直到進入林下,長生這才真正放鬆下來,之前廢寢忘食的苦練沒有白費,武功終有小成,隨着時間的推移,逐漸拾遺補缺,日夜勤修不輟,不管是身法還是武功都將越發熟練,直至登峰造極,爐火純青。
他雖然藉口出來練功,卻絲毫提不起興致,將羊拴好之後便尋了處避風向陽的地方躺着曬太陽。
他一直有躺着曬太陽的習慣,在王家夼的時候就有,不過那時陪在他身邊的是溫順的老黃,而此時則是四處亂跑的黑公子。
雖然在躺着,腦子卻沒閒着,他在想張墨先前所說的話,平心而論張墨說的是有道理的,如果他最後一場也贏了,會有一飛沖天,一錘定音的效果,以後誰也不會再將他視爲對手。
不過全面權衡,還是留手讓步的好,原因有三,一是他內心深處本來就不想對同門下重手。二是他一旦擊敗了那十個同門,張善很可能會多想,比武較技都能下得了狠手,他日難保不會背叛反噬。最後一點就是他隱藏了實力,包括龍虎山衆人在內的所有人都不知道他的真實實力,他日前往長安迎戰,可以達到出其不意的效果。
先前一段時間一直忙着練功,有些事情忽視了,放鬆之後方纔想了起來,中午時分出去了一趟,帶回了幾包果子和點心,分別去看了付東和鄭道之,當日二人曾經捨身力保,當時他雖然曾與二人道謝,但事後卻沒有正式登門道謝,實屬失禮。
前去探望二人時意外得知龍虎山決定明日早課之後對包括他在內的幾個道人授籙。按照慣例,授籙至少也得在入門一年之後,龍虎山之所以破例,無疑是爲了讓他可以趕在動身之前學習法術。
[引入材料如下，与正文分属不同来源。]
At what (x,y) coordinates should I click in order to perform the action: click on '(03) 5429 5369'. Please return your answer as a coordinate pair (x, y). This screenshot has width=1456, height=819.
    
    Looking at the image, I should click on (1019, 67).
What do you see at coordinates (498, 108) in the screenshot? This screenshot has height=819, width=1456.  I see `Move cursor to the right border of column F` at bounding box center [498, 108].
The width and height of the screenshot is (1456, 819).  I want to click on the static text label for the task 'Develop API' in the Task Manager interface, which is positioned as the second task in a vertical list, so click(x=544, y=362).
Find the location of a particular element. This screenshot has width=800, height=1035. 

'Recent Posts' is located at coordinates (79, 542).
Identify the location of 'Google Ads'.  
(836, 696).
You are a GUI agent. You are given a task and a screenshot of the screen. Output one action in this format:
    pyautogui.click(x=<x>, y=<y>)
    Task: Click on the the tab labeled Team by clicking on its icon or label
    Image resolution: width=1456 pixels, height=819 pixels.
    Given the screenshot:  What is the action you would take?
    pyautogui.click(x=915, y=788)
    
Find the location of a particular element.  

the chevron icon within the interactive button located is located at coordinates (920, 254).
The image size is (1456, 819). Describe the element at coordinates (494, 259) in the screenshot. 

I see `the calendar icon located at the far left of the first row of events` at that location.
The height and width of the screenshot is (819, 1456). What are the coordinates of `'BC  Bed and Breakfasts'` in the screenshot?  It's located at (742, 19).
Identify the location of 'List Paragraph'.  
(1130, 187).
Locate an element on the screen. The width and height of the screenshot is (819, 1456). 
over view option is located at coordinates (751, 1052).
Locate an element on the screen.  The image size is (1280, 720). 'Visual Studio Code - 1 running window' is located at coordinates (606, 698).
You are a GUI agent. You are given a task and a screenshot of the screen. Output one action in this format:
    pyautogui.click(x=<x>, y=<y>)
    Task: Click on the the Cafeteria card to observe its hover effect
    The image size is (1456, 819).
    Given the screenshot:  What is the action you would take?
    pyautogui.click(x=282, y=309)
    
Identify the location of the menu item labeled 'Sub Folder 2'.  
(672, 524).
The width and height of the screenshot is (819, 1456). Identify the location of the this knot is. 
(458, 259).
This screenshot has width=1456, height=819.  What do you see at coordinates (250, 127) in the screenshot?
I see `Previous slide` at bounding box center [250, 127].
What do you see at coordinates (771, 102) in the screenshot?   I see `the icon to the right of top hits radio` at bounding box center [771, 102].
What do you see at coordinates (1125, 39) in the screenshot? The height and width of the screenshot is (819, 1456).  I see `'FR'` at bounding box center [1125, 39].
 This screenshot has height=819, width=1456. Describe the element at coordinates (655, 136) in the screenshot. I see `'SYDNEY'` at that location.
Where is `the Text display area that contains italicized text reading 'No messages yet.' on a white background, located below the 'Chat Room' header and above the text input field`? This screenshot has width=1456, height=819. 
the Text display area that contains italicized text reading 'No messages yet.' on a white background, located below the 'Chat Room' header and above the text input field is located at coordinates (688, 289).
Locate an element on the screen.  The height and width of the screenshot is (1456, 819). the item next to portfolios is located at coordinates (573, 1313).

果不其然,回到住處就有小道童上門通知,讓他明日做好相應的準備。
授籙是需要考試的,也需要誦經,這些自然難不倒長生,一套完整的儀程走下來,最後賜與法印,初授都功符籙。
授籙之後,尷尬的事情來了,法術的傳授都是師徒相傳,他沒有師父,也不好意思在別人上課學習的時候前去旁聽。
正自愁惱,張墨來了,張墨來的時候是傍晚時分,長生正坐在門口出神發愣,絲毫沒有察覺到張墨走近。
見到張墨,長生急忙站起行禮,轉而問道,“師叔,您怎麼來了?”
張墨自懷中取出一本已經發黃的絹布古籍遞向長生,“以你的天賦不需要言傳身教,這是龍虎山的羅天秘法,你拿去自行參悟吧……”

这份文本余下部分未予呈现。